## What you will do
a: Echo the Muskoka River passage word for word, starting at "Physical characteristics" and ending at "average annual flow.".
b: Give what follows in the Muskoka River passage, picking up after its last sentence.

## Quoted passage
......

Physical characteristics
- Source: Algonquin Provincial Park
- • location: Burnt Island Lake
- • elevation: 525 m (1,722 ft)
- • location: Two outlets into Georgian Bay via Go Home Lake and Moon River.
- • elevation: 177 m (581 ft)

= Muskoka River =

The Muskoka River is a river in the Muskoka District of Ontario, Canada. The river is the third largest river draining the southern Ontario land mass by average annual flow.

It rises in the highlands of Algonquin Park and flows southwest through a number of lakes including
- Lake Muskoka
- Lake Joseph
- Lake Rosseau
- Lake of Bays
which empty into Georgian Bay south of Parry Sound by way of the Moon and Musquash Rivers.

......

## Data records
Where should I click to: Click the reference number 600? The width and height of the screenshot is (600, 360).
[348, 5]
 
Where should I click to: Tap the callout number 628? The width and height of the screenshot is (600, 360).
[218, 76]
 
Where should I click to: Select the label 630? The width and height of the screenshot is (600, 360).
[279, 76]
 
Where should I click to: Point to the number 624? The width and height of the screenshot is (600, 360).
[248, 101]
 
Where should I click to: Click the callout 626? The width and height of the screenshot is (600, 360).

......

## Your responses
a:
Physical characteristics
- Source: Algonquin Provincial Park
- • location: Burnt Island Lake
- • elevation: 525 m (1,722 ft)
- • location: Two outlets into Georgian Bay via Go Home Lake and Moon River.
- • elevation: 177 m (581 ft)

= Muskoka River =

The Muskoka River is a river in the Muskoka District of Ontario, Canada. The river is the third largest river draining the southern Ontario land mass by average annual flow.

b:
Tributaries include the:
- Indian River
- Hollow River
- Oxtongue River
- Buck River
- East River

Communities on the river include:
- Bracebridge, Ontario
- Huntsville, Ontario

The name "Muskoka" comes from the name of a chief of the Ojibwe in this region, "Mesqua Ukee" (Miskwaa-aki: Red Earth).

==In fiction==
There is also a Muskoka River in Nancy Drew's fictional home town of River Heights, located somewhere in the Midwestern United States.